Work to complete: Your task is to copy every record exactly.

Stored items
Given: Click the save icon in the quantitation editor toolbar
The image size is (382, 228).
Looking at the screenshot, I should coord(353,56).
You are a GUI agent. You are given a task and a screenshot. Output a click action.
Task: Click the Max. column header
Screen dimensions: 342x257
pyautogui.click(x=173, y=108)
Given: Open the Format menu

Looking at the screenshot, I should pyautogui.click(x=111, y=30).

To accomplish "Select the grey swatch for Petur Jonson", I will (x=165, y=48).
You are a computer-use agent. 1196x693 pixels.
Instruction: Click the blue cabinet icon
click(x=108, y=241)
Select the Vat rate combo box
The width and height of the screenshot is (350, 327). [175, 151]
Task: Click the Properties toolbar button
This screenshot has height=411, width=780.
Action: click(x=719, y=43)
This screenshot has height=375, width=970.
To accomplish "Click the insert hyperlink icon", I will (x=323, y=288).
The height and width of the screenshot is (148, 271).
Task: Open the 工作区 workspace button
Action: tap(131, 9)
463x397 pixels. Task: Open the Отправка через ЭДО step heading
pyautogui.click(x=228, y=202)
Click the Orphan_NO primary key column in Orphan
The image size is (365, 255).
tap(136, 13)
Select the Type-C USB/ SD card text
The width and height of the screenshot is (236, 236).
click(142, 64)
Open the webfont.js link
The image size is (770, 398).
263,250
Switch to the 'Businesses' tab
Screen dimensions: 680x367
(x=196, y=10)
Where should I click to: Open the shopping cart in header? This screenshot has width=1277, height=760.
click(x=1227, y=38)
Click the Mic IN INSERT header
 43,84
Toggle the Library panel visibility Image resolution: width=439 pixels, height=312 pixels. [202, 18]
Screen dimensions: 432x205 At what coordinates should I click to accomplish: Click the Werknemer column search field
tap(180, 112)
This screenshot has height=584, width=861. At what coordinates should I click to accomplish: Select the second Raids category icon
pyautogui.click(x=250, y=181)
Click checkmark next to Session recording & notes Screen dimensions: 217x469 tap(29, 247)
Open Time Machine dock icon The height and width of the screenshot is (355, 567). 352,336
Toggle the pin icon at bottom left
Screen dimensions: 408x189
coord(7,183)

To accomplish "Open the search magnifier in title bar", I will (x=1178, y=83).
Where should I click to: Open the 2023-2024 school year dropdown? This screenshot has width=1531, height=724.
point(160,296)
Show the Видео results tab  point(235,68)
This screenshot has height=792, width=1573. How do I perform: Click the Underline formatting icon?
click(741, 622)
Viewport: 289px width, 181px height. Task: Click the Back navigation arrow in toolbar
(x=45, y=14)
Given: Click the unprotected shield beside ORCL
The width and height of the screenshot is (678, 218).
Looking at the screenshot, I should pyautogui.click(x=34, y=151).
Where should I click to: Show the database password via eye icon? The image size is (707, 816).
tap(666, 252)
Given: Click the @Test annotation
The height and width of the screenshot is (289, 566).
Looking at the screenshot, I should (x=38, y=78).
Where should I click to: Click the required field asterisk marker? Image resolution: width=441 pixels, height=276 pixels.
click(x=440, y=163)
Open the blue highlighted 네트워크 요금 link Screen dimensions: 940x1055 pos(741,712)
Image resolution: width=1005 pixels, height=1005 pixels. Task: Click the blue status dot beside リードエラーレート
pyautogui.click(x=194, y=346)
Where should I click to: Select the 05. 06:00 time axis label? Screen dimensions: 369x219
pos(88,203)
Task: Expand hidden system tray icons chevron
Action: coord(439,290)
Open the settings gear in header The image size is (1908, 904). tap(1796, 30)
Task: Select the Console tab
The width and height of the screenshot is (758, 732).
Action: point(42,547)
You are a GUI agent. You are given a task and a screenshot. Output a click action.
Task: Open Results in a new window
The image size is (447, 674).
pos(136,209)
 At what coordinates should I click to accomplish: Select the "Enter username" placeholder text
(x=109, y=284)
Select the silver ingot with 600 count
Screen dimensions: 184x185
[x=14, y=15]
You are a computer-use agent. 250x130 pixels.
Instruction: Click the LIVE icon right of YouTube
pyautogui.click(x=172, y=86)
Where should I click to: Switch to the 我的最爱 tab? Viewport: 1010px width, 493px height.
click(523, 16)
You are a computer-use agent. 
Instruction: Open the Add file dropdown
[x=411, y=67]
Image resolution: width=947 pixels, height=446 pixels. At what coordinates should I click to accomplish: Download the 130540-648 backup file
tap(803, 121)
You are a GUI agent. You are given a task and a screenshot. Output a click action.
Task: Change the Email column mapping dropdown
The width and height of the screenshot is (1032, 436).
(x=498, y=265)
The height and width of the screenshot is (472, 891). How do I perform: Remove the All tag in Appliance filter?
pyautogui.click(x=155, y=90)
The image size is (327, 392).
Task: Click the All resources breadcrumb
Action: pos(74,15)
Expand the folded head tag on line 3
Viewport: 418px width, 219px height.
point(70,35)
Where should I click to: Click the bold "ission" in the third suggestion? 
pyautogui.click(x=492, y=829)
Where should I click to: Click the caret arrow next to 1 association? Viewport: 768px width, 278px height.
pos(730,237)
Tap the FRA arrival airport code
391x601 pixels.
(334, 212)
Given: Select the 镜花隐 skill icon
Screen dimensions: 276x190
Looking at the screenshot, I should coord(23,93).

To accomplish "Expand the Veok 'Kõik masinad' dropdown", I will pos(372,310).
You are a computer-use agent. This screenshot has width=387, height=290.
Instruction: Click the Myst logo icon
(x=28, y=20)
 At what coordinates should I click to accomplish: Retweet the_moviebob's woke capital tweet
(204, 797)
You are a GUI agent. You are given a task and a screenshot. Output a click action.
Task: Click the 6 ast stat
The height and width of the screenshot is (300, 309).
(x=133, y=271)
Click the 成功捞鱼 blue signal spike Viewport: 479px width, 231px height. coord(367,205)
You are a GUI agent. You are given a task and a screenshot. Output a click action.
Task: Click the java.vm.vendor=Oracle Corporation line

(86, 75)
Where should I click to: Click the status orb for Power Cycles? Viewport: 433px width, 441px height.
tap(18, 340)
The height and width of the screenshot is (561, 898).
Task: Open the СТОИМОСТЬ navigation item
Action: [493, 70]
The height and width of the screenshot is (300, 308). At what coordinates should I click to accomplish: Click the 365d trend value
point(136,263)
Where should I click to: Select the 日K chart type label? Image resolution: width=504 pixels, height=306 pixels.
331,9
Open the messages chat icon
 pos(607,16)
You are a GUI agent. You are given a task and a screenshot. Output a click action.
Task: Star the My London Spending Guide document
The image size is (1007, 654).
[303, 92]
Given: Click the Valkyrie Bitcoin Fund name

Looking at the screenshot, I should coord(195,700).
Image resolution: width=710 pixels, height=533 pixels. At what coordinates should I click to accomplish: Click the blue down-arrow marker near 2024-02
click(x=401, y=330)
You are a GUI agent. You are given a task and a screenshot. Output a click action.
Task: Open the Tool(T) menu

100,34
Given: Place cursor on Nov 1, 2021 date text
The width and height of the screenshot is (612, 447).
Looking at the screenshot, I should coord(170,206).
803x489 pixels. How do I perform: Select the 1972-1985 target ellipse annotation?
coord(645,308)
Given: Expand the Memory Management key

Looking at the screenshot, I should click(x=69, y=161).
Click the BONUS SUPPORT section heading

Exercise result:
Given: Click the save icon in the quantitation editor toolbar
The image size is (382, 228).
Looking at the screenshot, I should coord(353,56).
You are a GUI agent. You are given a task and a screenshot. Output a click action.
Task: Click the Max. column header
Screen dimensions: 342x257
pyautogui.click(x=173, y=108)
Given: Open the Format menu

Looking at the screenshot, I should pyautogui.click(x=111, y=30).

To accomplish "Select the grey swatch for Petur Jonson", I will (x=165, y=48).
You are a computer-use agent. 1196x693 pixels.
Instruction: Click the blue cabinet icon
click(x=108, y=241)
Select the Vat rate combo box
The width and height of the screenshot is (350, 327). [175, 151]
Task: Click the Properties toolbar button
This screenshot has height=411, width=780.
Action: click(x=719, y=43)
This screenshot has height=375, width=970.
To accomplish "Click the insert hyperlink icon", I will (x=323, y=288).
The height and width of the screenshot is (148, 271).
Task: Open the 工作区 workspace button
Action: tap(131, 9)
463x397 pixels. Task: Open the Отправка через ЭДО step heading
pyautogui.click(x=228, y=202)
Click the Orphan_NO primary key column in Orphan
The image size is (365, 255).
tap(136, 13)
Select the Type-C USB/ SD card text
The width and height of the screenshot is (236, 236).
click(142, 64)
Open the webfont.js link
The image size is (770, 398).
263,250
Switch to the 'Businesses' tab
Screen dimensions: 680x367
(x=196, y=10)
Where should I click to: Open the shopping cart in header? This screenshot has width=1277, height=760.
click(x=1227, y=38)
Click the Mic IN INSERT header
 43,84
Toggle the Library panel visibility Image resolution: width=439 pixels, height=312 pixels. [202, 18]
Screen dimensions: 432x205 At what coordinates should I click to accomplish: Click the Werknemer column search field
tap(180, 112)
This screenshot has height=584, width=861. At what coordinates should I click to accomplish: Select the second Raids category icon
pyautogui.click(x=250, y=181)
Click checkmark next to Session recording & notes Screen dimensions: 217x469 tap(29, 247)
Open Time Machine dock icon The height and width of the screenshot is (355, 567). 352,336
Toggle the pin icon at bottom left
Screen dimensions: 408x189
coord(7,183)

To accomplish "Open the search magnifier in title bar", I will (x=1178, y=83).
Where should I click to: Open the 2023-2024 school year dropdown? This screenshot has width=1531, height=724.
point(160,296)
Show the Видео results tab  point(235,68)
This screenshot has height=792, width=1573. How do I perform: Click the Underline formatting icon?
click(741, 622)
Viewport: 289px width, 181px height. Task: Click the Back navigation arrow in toolbar
(x=45, y=14)
Given: Click the unprotected shield beside ORCL
The width and height of the screenshot is (678, 218).
Looking at the screenshot, I should pyautogui.click(x=34, y=151).
Where should I click to: Show the database password via eye icon? The image size is (707, 816).
tap(666, 252)
Given: Click the @Test annotation
The height and width of the screenshot is (289, 566).
Looking at the screenshot, I should (x=38, y=78).
Where should I click to: Click the required field asterisk marker? Image resolution: width=441 pixels, height=276 pixels.
click(x=440, y=163)
Open the blue highlighted 네트워크 요금 link Screen dimensions: 940x1055 pos(741,712)
Image resolution: width=1005 pixels, height=1005 pixels. Task: Click the blue status dot beside リードエラーレート
pyautogui.click(x=194, y=346)
Where should I click to: Select the 05. 06:00 time axis label? Screen dimensions: 369x219
pos(88,203)
Task: Expand hidden system tray icons chevron
Action: coord(439,290)
Open the settings gear in header The image size is (1908, 904). tap(1796, 30)
Task: Select the Console tab
The width and height of the screenshot is (758, 732).
Action: point(42,547)
You are a GUI agent. You are given a task and a screenshot. Output a click action.
Task: Open Results in a new window
The image size is (447, 674).
pos(136,209)
 At what coordinates should I click to accomplish: Select the "Enter username" placeholder text
(x=109, y=284)
Select the silver ingot with 600 count
Screen dimensions: 184x185
[x=14, y=15]
You are a computer-use agent. 250x130 pixels.
Instruction: Click the LIVE icon right of YouTube
pyautogui.click(x=172, y=86)
Where should I click to: Switch to the 我的最爱 tab? Viewport: 1010px width, 493px height.
click(523, 16)
You are a computer-use agent. 
Instruction: Open the Add file dropdown
[x=411, y=67]
Image resolution: width=947 pixels, height=446 pixels. At what coordinates should I click to accomplish: Download the 130540-648 backup file
tap(803, 121)
You are a GUI agent. You are given a task and a screenshot. Output a click action.
Task: Change the Email column mapping dropdown
The width and height of the screenshot is (1032, 436).
(x=498, y=265)
The height and width of the screenshot is (472, 891). How do I perform: Remove the All tag in Appliance filter?
pyautogui.click(x=155, y=90)
The image size is (327, 392).
Task: Click the All resources breadcrumb
Action: pos(74,15)
Expand the folded head tag on line 3
Viewport: 418px width, 219px height.
point(70,35)
Where should I click to: Click the bold "ission" in the third suggestion? 
pyautogui.click(x=492, y=829)
Where should I click to: Click the caret arrow next to 1 association? Viewport: 768px width, 278px height.
pos(730,237)
Tap the FRA arrival airport code
391x601 pixels.
(334, 212)
Given: Select the 镜花隐 skill icon
Screen dimensions: 276x190
Looking at the screenshot, I should coord(23,93).

To accomplish "Expand the Veok 'Kõik masinad' dropdown", I will pos(372,310).
You are a computer-use agent. This screenshot has width=387, height=290.
Instruction: Click the Myst logo icon
(x=28, y=20)
 At what coordinates should I click to accomplish: Retweet the_moviebob's woke capital tweet
(204, 797)
You are a GUI agent. You are given a task and a screenshot. Output a click action.
Task: Click the 6 ast stat
The height and width of the screenshot is (300, 309).
(x=133, y=271)
Click the 成功捞鱼 blue signal spike Viewport: 479px width, 231px height. coord(367,205)
You are a GUI agent. You are given a task and a screenshot. Output a click action.
Task: Click the java.vm.vendor=Oracle Corporation line

(86, 75)
Where should I click to: Click the status orb for Power Cycles? Viewport: 433px width, 441px height.
tap(18, 340)
The height and width of the screenshot is (561, 898).
Task: Open the СТОИМОСТЬ navigation item
Action: [493, 70]
The height and width of the screenshot is (300, 308). At what coordinates should I click to accomplish: Click the 365d trend value
point(136,263)
Where should I click to: Select the 日K chart type label? Image resolution: width=504 pixels, height=306 pixels.
331,9
Open the messages chat icon
 pos(607,16)
You are a GUI agent. You are given a task and a screenshot. Output a click action.
Task: Star the My London Spending Guide document
The image size is (1007, 654).
[303, 92]
Given: Click the Valkyrie Bitcoin Fund name

Looking at the screenshot, I should coord(195,700).
Image resolution: width=710 pixels, height=533 pixels. At what coordinates should I click to accomplish: Click the blue down-arrow marker near 2024-02
click(x=401, y=330)
You are a GUI agent. You are given a task and a screenshot. Output a click action.
Task: Open the Tool(T) menu

100,34
Given: Place cursor on Nov 1, 2021 date text
The width and height of the screenshot is (612, 447).
Looking at the screenshot, I should coord(170,206).
803x489 pixels. How do I perform: Select the 1972-1985 target ellipse annotation?
coord(645,308)
Given: Expand the Memory Management key

Looking at the screenshot, I should click(x=69, y=161).
Click the BONUS SUPPORT section heading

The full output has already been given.